THE INPUT:
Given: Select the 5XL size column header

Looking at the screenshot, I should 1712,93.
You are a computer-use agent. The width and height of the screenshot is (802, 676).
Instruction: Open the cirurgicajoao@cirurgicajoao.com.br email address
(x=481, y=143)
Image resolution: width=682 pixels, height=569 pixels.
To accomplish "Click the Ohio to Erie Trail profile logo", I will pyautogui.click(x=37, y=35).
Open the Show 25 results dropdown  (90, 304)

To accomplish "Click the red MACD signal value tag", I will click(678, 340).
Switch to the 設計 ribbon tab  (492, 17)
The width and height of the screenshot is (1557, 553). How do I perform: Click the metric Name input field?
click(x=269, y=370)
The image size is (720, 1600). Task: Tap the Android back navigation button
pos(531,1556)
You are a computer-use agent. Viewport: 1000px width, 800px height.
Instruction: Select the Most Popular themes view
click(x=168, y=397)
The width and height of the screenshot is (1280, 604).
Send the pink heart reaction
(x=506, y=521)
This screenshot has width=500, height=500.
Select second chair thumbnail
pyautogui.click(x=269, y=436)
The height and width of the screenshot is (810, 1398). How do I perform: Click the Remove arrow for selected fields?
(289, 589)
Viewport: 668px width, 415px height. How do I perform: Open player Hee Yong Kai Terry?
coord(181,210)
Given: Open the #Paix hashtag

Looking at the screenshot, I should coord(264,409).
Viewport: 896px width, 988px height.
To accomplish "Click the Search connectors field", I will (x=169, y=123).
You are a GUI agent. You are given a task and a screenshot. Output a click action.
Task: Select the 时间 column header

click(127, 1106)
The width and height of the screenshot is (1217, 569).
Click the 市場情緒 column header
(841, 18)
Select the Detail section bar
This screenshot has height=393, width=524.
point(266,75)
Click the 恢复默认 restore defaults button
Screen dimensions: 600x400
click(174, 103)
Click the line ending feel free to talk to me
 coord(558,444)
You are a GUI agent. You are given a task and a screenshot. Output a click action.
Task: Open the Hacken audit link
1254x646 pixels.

TO DO:
Look through the preceding entries for the word "accomplish". Report how many lines hold it, and only that number.

TASK SOLUTION:
3